Miami’s faculty is doing scholarship in some pretty cool topics, but maybe none quite as cool as aliens in pop culture and masculinity in superhero cartoons. This is what Dr. Sara Austin has been working on lately. Austin is in her first year at Miami University.

This semester, she is teaching ENG 262:Children’s Literature and ENG 298: Introduction to Literary and Cultural Studies.
Like many students, Austin changed course of interests during her time as an undergraduate, switching from Biomedical Engineering to English. Her career goals have shifted a bit, too. After teaching high school for three years, a fellow teacher told her she could specialize in children’s literature and she went back to grad school, first at Kansas State and then at University of Connecticut.

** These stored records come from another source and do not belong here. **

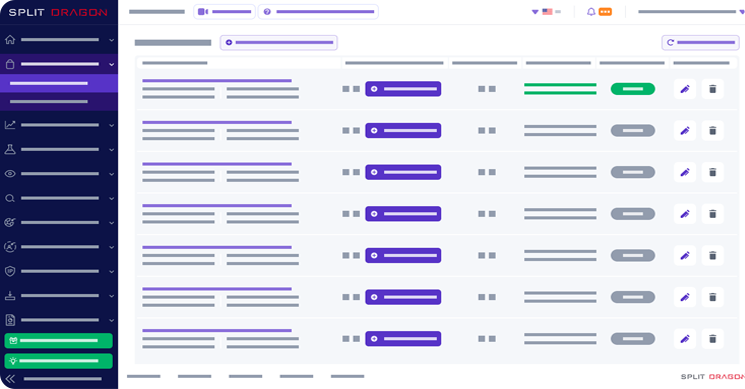Click the purple plus button in third row
This screenshot has height=389, width=745.
click(403, 172)
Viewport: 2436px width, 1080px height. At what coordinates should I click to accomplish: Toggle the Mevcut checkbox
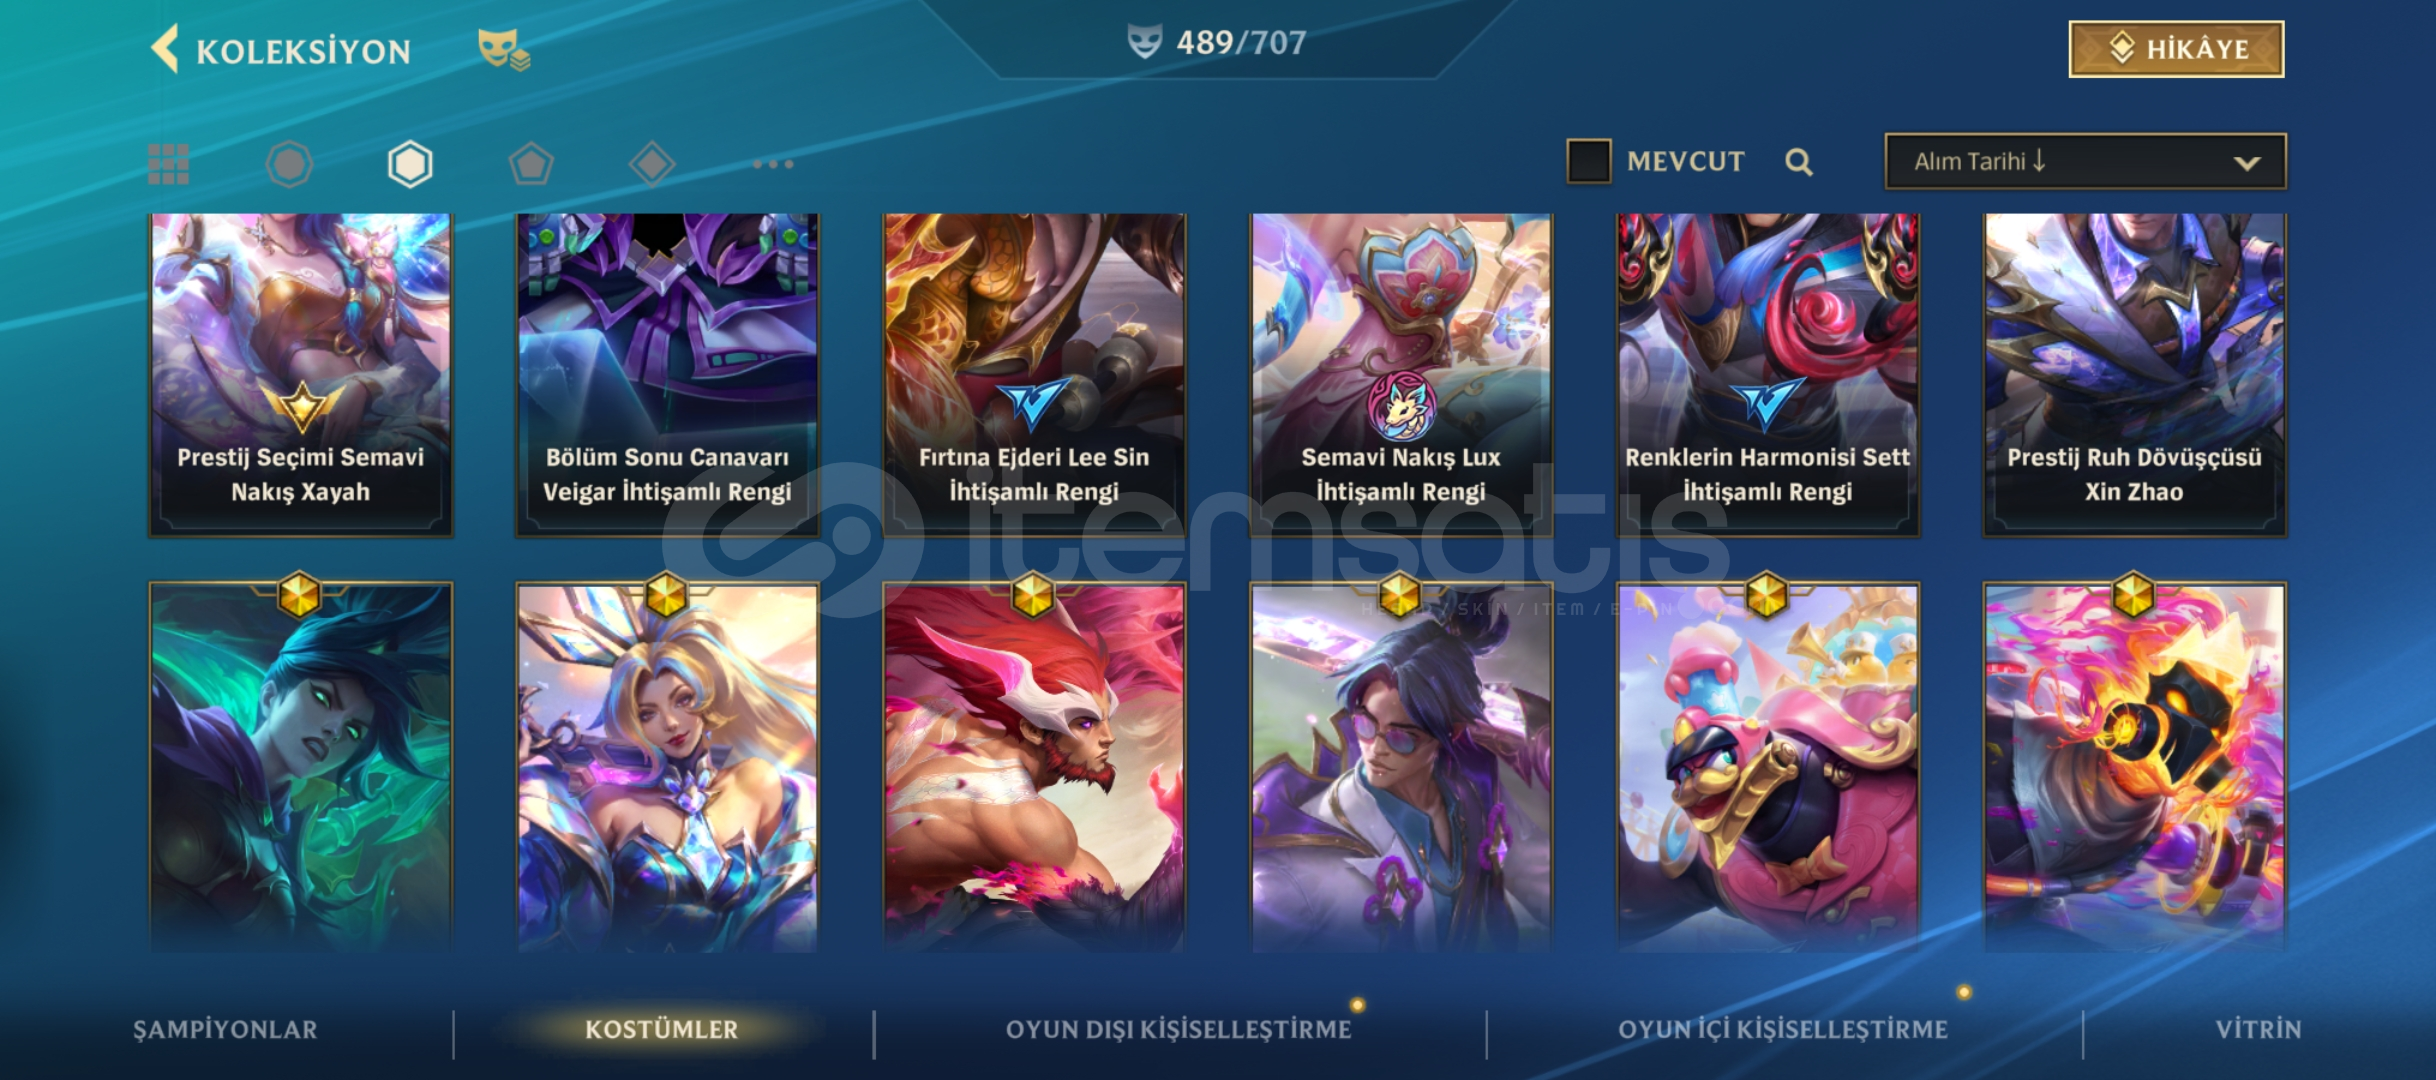pos(1588,161)
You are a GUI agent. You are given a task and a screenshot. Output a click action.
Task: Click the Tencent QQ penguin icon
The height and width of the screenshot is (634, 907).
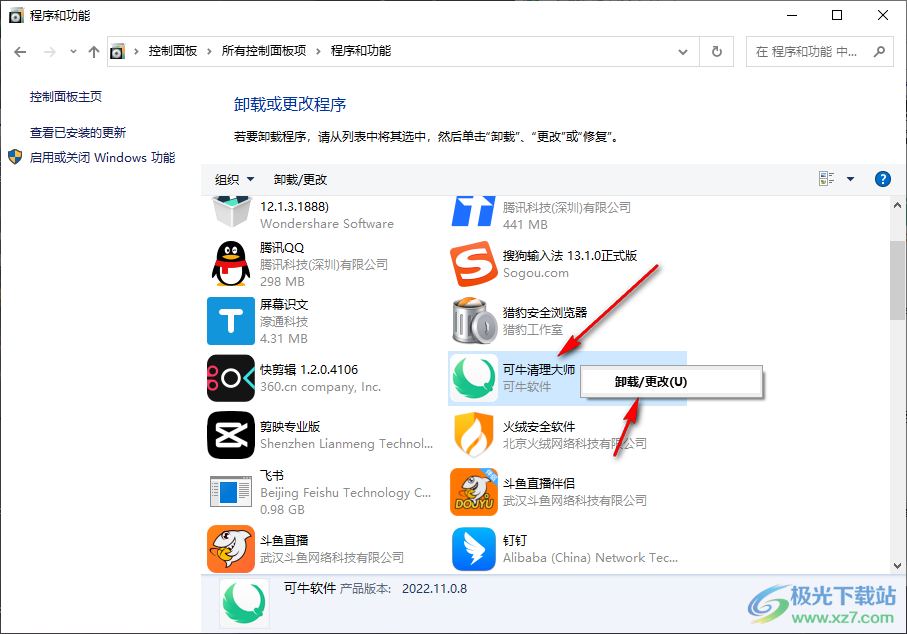coord(231,264)
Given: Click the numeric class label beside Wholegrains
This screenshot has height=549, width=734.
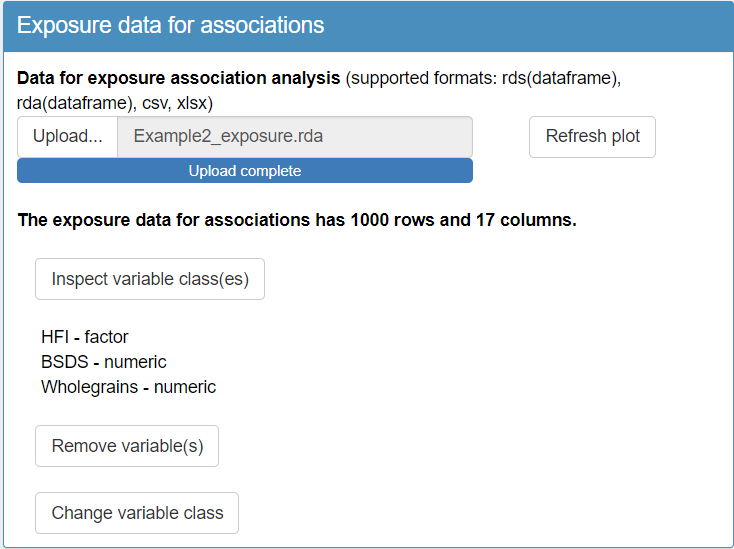Looking at the screenshot, I should pos(185,387).
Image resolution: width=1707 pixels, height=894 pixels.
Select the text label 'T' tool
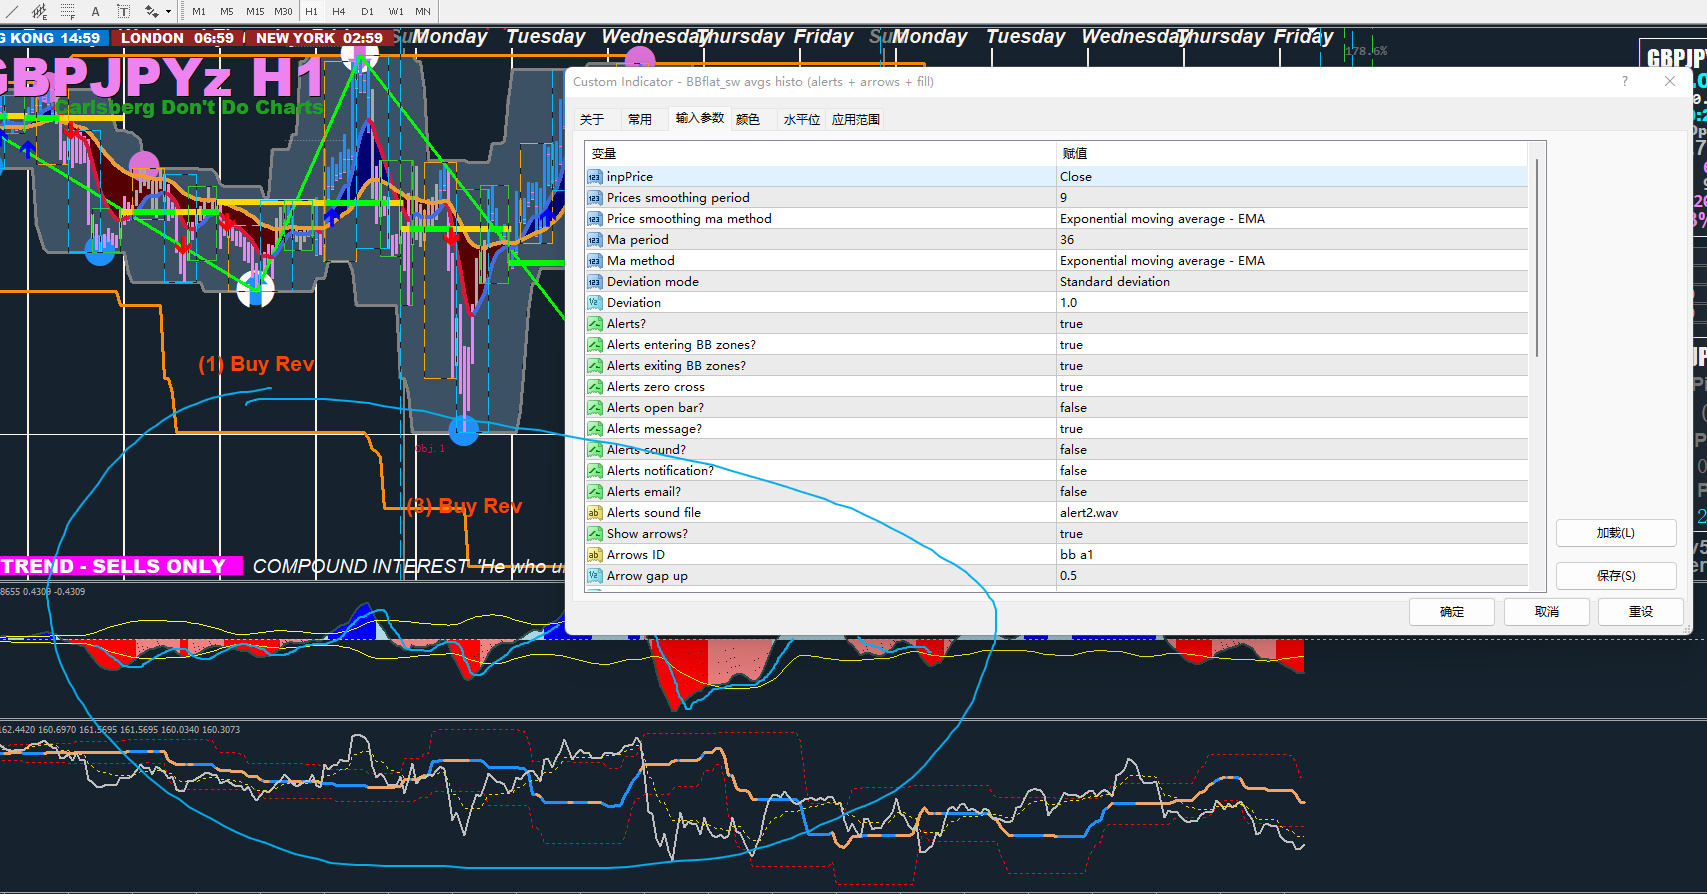pos(123,11)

During her time at Miami so far, Austin’s pedagogical methods involve student-focused lessons broken into 20-minute activity blocks: usually background, connection to the previous lesson, introducing new material, and an activity. Though she’s taught at other schools before, she claims, “You guys are way more excited about everything. Miami students are very excited. Students actually do the reading and buy into it.” She even reports that a class activity has never fallen apart because students didn’t do the reading. When prompted about advice for students, she offered, “Ask for help. Go to office hours. Go to the library. You guys are paying for our time, so use it.” And of course, she has a few book recommendations as well. Currently she suggests The Red Queen series by Victoria Aveyard, but she’s also looking forward to reading Children of Blood and Bone by Tomi Adeyemi.